» **WHAT TO PRODUCE**
In full and without alteration, print the records below, minus any images.

*** DATA RECORDS Section Begins ***

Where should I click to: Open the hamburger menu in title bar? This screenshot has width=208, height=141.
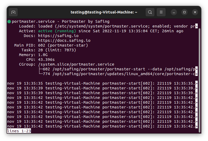pyautogui.click(x=161, y=12)

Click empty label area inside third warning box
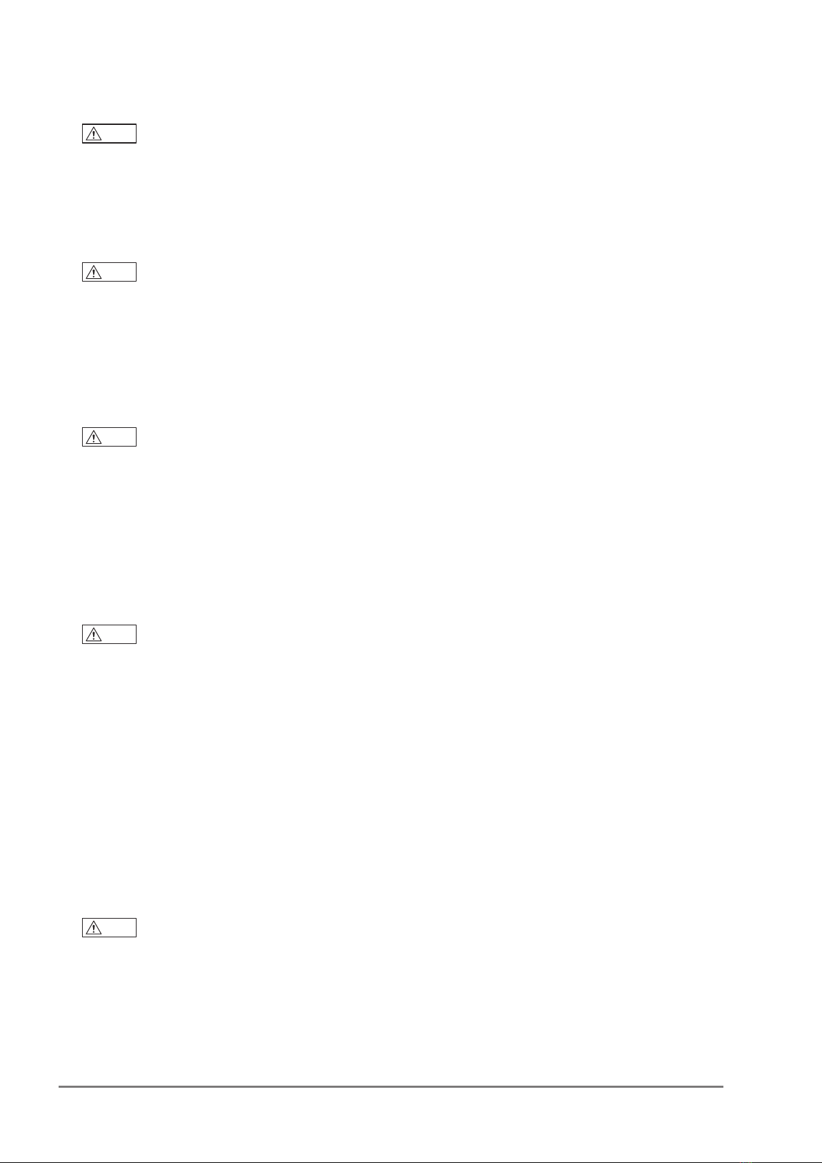tap(118, 438)
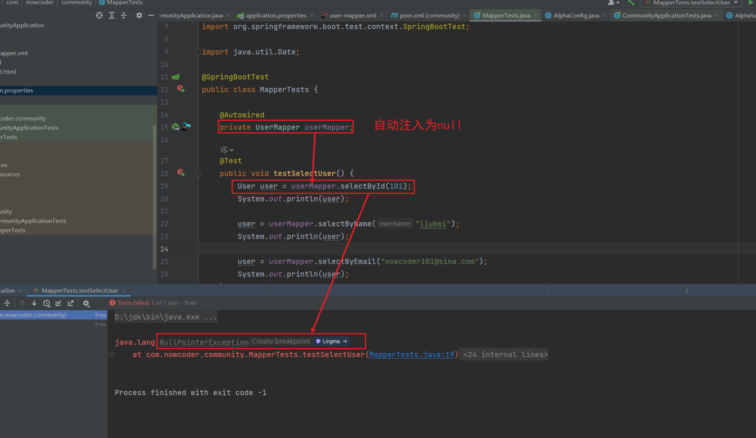Open test history clock icon in Run toolbar
Image resolution: width=756 pixels, height=438 pixels.
click(x=47, y=303)
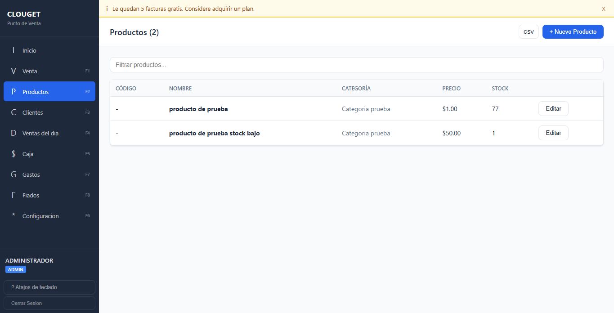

*** DATA RECORDS Section Ends ***

» **TASK ANSWER**
Where should I click to: Open the hamburger menu in title bar? This screenshot has width=208, height=141.
pyautogui.click(x=161, y=12)

Click empty label area inside third warning box
tap(118, 438)
Open test history clock icon in Run toolbar
Image resolution: width=756 pixels, height=438 pixels.
click(x=47, y=303)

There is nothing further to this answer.